What you need to do:
Output the listing exactly, leaving out no line.

+===+

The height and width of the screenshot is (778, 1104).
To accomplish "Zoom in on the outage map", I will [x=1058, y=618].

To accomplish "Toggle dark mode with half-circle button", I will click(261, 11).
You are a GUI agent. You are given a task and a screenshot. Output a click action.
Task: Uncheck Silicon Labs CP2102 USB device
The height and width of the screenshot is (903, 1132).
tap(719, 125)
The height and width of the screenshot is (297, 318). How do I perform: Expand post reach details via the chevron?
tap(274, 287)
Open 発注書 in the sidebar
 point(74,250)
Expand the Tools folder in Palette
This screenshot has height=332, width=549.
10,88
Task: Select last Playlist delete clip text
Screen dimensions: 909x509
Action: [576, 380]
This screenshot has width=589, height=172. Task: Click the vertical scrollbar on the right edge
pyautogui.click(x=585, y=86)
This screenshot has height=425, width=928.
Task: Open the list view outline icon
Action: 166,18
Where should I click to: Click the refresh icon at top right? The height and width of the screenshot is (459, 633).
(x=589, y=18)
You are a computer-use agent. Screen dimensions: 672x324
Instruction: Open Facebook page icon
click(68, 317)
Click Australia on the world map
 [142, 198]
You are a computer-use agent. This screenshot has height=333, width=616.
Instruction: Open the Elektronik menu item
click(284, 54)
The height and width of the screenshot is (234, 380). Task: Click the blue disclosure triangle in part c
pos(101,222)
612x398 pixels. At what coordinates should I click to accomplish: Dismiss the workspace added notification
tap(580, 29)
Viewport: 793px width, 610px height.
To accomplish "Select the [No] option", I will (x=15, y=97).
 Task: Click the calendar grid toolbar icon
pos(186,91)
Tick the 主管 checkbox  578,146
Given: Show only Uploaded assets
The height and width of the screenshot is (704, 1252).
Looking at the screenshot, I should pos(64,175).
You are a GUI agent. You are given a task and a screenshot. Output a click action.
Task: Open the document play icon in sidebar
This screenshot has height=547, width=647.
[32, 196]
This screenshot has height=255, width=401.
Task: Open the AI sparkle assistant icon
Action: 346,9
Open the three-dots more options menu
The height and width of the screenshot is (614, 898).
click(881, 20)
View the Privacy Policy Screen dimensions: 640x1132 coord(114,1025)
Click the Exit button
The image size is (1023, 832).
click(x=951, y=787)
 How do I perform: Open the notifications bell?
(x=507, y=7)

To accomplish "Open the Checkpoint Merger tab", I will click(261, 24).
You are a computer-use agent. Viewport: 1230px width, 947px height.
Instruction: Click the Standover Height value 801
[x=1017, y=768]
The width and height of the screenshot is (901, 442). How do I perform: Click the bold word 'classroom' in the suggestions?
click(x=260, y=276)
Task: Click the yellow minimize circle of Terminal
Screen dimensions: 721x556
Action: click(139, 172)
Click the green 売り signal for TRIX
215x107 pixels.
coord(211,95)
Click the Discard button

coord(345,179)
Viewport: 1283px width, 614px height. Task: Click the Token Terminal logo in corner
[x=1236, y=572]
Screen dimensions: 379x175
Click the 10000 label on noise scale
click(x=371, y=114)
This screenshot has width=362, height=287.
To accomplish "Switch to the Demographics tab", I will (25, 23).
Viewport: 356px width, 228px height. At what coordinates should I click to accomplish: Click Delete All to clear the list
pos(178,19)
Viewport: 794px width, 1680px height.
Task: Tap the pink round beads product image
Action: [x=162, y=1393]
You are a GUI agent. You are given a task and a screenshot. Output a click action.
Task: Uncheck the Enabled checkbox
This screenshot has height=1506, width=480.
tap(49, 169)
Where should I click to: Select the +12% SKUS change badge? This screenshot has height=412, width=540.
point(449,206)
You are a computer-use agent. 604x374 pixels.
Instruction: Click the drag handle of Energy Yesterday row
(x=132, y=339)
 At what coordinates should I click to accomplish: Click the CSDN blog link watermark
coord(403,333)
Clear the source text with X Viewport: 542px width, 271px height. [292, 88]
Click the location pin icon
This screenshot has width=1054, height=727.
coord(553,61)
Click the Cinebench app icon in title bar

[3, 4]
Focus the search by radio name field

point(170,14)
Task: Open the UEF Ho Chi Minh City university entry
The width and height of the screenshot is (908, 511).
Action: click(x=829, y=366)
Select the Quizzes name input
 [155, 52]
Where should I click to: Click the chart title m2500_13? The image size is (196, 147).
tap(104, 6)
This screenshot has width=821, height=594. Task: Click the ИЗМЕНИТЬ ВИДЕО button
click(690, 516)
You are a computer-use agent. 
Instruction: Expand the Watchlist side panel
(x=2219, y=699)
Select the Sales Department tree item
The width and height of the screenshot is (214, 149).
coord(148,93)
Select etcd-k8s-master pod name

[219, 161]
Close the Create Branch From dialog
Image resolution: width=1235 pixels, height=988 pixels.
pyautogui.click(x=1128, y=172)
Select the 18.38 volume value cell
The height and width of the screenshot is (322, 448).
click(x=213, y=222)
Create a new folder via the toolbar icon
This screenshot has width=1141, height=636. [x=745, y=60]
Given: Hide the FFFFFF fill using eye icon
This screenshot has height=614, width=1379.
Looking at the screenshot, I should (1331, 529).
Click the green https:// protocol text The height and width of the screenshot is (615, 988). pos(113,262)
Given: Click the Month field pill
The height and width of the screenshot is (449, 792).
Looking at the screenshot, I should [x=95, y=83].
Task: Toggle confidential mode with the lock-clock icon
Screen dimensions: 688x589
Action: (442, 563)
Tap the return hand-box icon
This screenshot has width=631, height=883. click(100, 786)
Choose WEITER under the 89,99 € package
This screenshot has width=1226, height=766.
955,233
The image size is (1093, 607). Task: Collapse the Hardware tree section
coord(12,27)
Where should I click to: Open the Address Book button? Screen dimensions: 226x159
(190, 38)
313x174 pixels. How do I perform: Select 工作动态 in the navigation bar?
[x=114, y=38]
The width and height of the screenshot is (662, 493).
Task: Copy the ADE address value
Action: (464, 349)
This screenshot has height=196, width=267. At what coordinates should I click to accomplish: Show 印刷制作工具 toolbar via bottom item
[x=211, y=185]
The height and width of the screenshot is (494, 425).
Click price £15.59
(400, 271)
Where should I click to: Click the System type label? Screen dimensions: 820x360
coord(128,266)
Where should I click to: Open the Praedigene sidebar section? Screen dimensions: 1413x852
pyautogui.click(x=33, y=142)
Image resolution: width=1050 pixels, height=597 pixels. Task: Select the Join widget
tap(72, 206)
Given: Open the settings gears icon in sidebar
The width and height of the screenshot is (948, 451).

+===+

Written response:
The height and width of the screenshot is (778, 1104).
To accomplish "Zoom in on the outage map", I will [x=1058, y=618].

To accomplish "Toggle dark mode with half-circle button", I will click(261, 11).
You are a GUI agent. You are given a task and a screenshot. Output a click action.
Task: Uncheck Silicon Labs CP2102 USB device
The height and width of the screenshot is (903, 1132).
tap(719, 125)
The height and width of the screenshot is (297, 318). How do I perform: Expand post reach details via the chevron?
tap(274, 287)
Open 発注書 in the sidebar
 point(74,250)
Expand the Tools folder in Palette
This screenshot has height=332, width=549.
10,88
Task: Select last Playlist delete clip text
Screen dimensions: 909x509
Action: [576, 380]
This screenshot has width=589, height=172. Task: Click the vertical scrollbar on the right edge
pyautogui.click(x=585, y=86)
This screenshot has height=425, width=928.
Task: Open the list view outline icon
Action: 166,18
Where should I click to: Click the refresh icon at top right? The height and width of the screenshot is (459, 633).
(x=589, y=18)
You are a computer-use agent. Screen dimensions: 672x324
Instruction: Open Facebook page icon
click(68, 317)
Click Australia on the world map
 [142, 198]
You are a computer-use agent. This screenshot has height=333, width=616.
Instruction: Open the Elektronik menu item
click(284, 54)
The height and width of the screenshot is (234, 380). Task: Click the blue disclosure triangle in part c
pos(101,222)
612x398 pixels. At what coordinates should I click to accomplish: Dismiss the workspace added notification
tap(580, 29)
Viewport: 793px width, 610px height.
To accomplish "Select the [No] option", I will (x=15, y=97).
 Task: Click the calendar grid toolbar icon
pos(186,91)
Tick the 主管 checkbox  578,146
Given: Show only Uploaded assets
The height and width of the screenshot is (704, 1252).
Looking at the screenshot, I should pos(64,175).
You are a GUI agent. You are given a task and a screenshot. Output a click action.
Task: Open the document play icon in sidebar
This screenshot has height=547, width=647.
[32, 196]
This screenshot has height=255, width=401.
Task: Open the AI sparkle assistant icon
Action: 346,9
Open the three-dots more options menu
The height and width of the screenshot is (614, 898).
click(881, 20)
View the Privacy Policy Screen dimensions: 640x1132 coord(114,1025)
Click the Exit button
The image size is (1023, 832).
click(x=951, y=787)
 How do I perform: Open the notifications bell?
(x=507, y=7)

To accomplish "Open the Checkpoint Merger tab", I will click(261, 24).
You are a computer-use agent. Viewport: 1230px width, 947px height.
Instruction: Click the Standover Height value 801
[x=1017, y=768]
The width and height of the screenshot is (901, 442). How do I perform: Click the bold word 'classroom' in the suggestions?
click(x=260, y=276)
Task: Click the yellow minimize circle of Terminal
Screen dimensions: 721x556
Action: click(139, 172)
Click the green 売り signal for TRIX
215x107 pixels.
coord(211,95)
Click the Discard button

coord(345,179)
Viewport: 1283px width, 614px height. Task: Click the Token Terminal logo in corner
[x=1236, y=572]
Screen dimensions: 379x175
Click the 10000 label on noise scale
click(x=371, y=114)
This screenshot has width=362, height=287.
To accomplish "Switch to the Demographics tab", I will (25, 23).
Viewport: 356px width, 228px height. At what coordinates should I click to accomplish: Click Delete All to clear the list
pos(178,19)
Viewport: 794px width, 1680px height.
Task: Tap the pink round beads product image
Action: [x=162, y=1393]
You are a GUI agent. You are given a task and a screenshot. Output a click action.
Task: Uncheck the Enabled checkbox
This screenshot has height=1506, width=480.
tap(49, 169)
Where should I click to: Select the +12% SKUS change badge? This screenshot has height=412, width=540.
point(449,206)
You are a computer-use agent. 604x374 pixels.
Instruction: Click the drag handle of Energy Yesterday row
(x=132, y=339)
 At what coordinates should I click to accomplish: Click the CSDN blog link watermark
coord(403,333)
Clear the source text with X Viewport: 542px width, 271px height. [292, 88]
Click the location pin icon
This screenshot has width=1054, height=727.
coord(553,61)
Click the Cinebench app icon in title bar

[3, 4]
Focus the search by radio name field

point(170,14)
Task: Open the UEF Ho Chi Minh City university entry
The width and height of the screenshot is (908, 511).
Action: click(x=829, y=366)
Select the Quizzes name input
 [155, 52]
Where should I click to: Click the chart title m2500_13? The image size is (196, 147).
tap(104, 6)
This screenshot has width=821, height=594. Task: Click the ИЗМЕНИТЬ ВИДЕО button
click(690, 516)
You are a computer-use agent. 
Instruction: Expand the Watchlist side panel
(x=2219, y=699)
Select the Sales Department tree item
The width and height of the screenshot is (214, 149).
coord(148,93)
Select etcd-k8s-master pod name

[219, 161]
Close the Create Branch From dialog
Image resolution: width=1235 pixels, height=988 pixels.
pyautogui.click(x=1128, y=172)
Select the 18.38 volume value cell
The height and width of the screenshot is (322, 448).
click(x=213, y=222)
Create a new folder via the toolbar icon
This screenshot has width=1141, height=636. [x=745, y=60]
Given: Hide the FFFFFF fill using eye icon
This screenshot has height=614, width=1379.
Looking at the screenshot, I should (1331, 529).
Click the green https:// protocol text The height and width of the screenshot is (615, 988). pos(113,262)
Given: Click the Month field pill
The height and width of the screenshot is (449, 792).
Looking at the screenshot, I should [x=95, y=83].
Task: Toggle confidential mode with the lock-clock icon
Screen dimensions: 688x589
Action: (442, 563)
Tap the return hand-box icon
This screenshot has width=631, height=883. click(100, 786)
Choose WEITER under the 89,99 € package
This screenshot has width=1226, height=766.
955,233
The image size is (1093, 607). Task: Collapse the Hardware tree section
coord(12,27)
Where should I click to: Open the Address Book button? Screen dimensions: 226x159
(190, 38)
313x174 pixels. How do I perform: Select 工作动态 in the navigation bar?
[x=114, y=38]
The width and height of the screenshot is (662, 493).
Task: Copy the ADE address value
Action: (464, 349)
This screenshot has height=196, width=267. At what coordinates should I click to accomplish: Show 印刷制作工具 toolbar via bottom item
[x=211, y=185]
The height and width of the screenshot is (494, 425).
Click price £15.59
(400, 271)
Where should I click to: Click the System type label? Screen dimensions: 820x360
coord(128,266)
Where should I click to: Open the Praedigene sidebar section? Screen dimensions: 1413x852
pyautogui.click(x=33, y=142)
Image resolution: width=1050 pixels, height=597 pixels. Task: Select the Join widget
tap(72, 206)
Given: Open the settings gears icon in sidebar
The width and height of the screenshot is (948, 451).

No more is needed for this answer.